• _To do_:
Extract the full set of records, then give each one again exactly.

• _Data for the task_:
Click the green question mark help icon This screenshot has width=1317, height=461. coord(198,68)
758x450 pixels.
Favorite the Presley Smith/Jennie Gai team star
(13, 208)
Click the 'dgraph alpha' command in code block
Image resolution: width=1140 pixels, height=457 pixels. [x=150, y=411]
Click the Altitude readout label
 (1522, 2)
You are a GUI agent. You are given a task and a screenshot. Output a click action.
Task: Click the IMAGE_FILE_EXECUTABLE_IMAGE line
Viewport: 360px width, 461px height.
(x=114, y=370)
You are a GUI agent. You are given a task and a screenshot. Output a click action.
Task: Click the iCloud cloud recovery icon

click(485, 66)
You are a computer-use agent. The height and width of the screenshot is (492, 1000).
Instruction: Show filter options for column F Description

• _Answer to this task_:
Click the green question mark help icon This screenshot has width=1317, height=461. coord(198,68)
758x450 pixels.
Favorite the Presley Smith/Jennie Gai team star
(13, 208)
Click the 'dgraph alpha' command in code block
Image resolution: width=1140 pixels, height=457 pixels. [x=150, y=411]
Click the Altitude readout label
 (1522, 2)
You are a GUI agent. You are given a task and a screenshot. Output a click action.
Task: Click the IMAGE_FILE_EXECUTABLE_IMAGE line
Viewport: 360px width, 461px height.
(x=114, y=370)
You are a GUI agent. You are given a task and a screenshot. Output a click action.
Task: Click the iCloud cloud recovery icon

click(485, 66)
You are a computer-use agent. The height and width of the screenshot is (492, 1000).
Instruction: Show filter options for column F Description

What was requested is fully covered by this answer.